[Entries on locating words and elements]
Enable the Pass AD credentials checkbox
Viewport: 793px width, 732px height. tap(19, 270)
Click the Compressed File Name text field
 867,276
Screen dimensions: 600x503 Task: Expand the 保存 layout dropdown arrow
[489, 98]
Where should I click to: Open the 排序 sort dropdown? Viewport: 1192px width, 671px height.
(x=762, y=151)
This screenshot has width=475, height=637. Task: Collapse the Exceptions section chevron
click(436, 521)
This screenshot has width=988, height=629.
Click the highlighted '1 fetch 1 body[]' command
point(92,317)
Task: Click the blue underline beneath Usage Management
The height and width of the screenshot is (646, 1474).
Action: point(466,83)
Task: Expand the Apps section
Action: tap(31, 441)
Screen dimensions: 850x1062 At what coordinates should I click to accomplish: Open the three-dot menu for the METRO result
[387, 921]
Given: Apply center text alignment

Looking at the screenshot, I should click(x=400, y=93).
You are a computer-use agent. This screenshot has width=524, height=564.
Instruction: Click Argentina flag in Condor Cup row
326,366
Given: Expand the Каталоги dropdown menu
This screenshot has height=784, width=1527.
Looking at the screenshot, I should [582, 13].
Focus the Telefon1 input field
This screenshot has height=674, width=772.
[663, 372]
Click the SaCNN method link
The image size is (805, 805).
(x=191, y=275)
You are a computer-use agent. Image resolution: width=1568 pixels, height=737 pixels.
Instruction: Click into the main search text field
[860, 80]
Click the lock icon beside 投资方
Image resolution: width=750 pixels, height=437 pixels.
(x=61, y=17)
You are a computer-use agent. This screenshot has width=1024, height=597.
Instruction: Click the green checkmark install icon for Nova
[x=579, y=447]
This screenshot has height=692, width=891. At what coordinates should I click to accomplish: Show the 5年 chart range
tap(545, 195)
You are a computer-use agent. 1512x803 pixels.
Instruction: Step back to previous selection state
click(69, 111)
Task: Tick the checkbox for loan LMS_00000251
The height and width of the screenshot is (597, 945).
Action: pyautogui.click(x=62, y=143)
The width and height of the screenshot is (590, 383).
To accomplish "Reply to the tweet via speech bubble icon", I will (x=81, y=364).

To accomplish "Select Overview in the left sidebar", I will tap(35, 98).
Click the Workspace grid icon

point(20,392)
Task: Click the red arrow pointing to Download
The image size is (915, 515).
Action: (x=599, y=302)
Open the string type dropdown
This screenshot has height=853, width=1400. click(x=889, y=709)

What to work on: Starting with the line containing "will tap(35, 98)." and continuing through the end of the records, reproduce those lines with "left sidebar" swapped for "navigation panel" and everything else left unchanged.

Output:
To accomplish "Select Overview in the navigation panel", I will tap(35, 98).
Click the Workspace grid icon

point(20,392)
Task: Click the red arrow pointing to Download
The image size is (915, 515).
Action: (x=599, y=302)
Open the string type dropdown
This screenshot has height=853, width=1400. click(x=889, y=709)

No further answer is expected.